Extracted records
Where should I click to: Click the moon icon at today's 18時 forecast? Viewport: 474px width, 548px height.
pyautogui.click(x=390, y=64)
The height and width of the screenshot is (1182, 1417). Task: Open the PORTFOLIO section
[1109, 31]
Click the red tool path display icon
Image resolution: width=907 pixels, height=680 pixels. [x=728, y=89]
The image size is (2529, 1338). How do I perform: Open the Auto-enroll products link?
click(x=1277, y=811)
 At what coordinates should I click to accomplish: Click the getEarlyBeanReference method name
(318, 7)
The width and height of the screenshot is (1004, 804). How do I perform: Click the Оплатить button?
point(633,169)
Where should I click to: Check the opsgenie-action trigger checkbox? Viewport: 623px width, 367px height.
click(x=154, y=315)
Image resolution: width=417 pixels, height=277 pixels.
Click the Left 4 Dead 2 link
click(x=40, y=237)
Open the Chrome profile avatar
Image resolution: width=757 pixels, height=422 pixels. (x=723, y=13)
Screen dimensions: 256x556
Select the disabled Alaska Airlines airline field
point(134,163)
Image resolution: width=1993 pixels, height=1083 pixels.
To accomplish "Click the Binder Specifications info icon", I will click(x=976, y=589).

▶ **Aim of the exercise**
Convert the lines of the listing above into a numbered list, omitting any blank lines.

▶ **Written response**
1. Where should I click to: Click the moon icon at today's 18時 forecast? Viewport: 474px width, 548px height.
2. pyautogui.click(x=390, y=64)
3. The height and width of the screenshot is (1182, 1417). Task: Open the PORTFOLIO section
4. [1109, 31]
5. Click the red tool path display icon
6. Image resolution: width=907 pixels, height=680 pixels. [x=728, y=89]
7. The image size is (2529, 1338). How do I perform: Open the Auto-enroll products link?
8. click(x=1277, y=811)
9.  At what coordinates should I click to accomplish: Click the getEarlyBeanReference method name
10. (318, 7)
11. The width and height of the screenshot is (1004, 804). How do I perform: Click the Оплатить button?
12. point(633,169)
13. Where should I click to: Check the opsgenie-action trigger checkbox? Viewport: 623px width, 367px height.
14. click(x=154, y=315)
15. Image resolution: width=417 pixels, height=277 pixels.
16. Click the Left 4 Dead 2 link
17. click(x=40, y=237)
18. Open the Chrome profile avatar
19. Image resolution: width=757 pixels, height=422 pixels. (x=723, y=13)
20. Screen dimensions: 256x556
21. Select the disabled Alaska Airlines airline field
22. point(134,163)
23. Image resolution: width=1993 pixels, height=1083 pixels.
24. To accomplish "Click the Binder Specifications info icon", I will click(x=976, y=589).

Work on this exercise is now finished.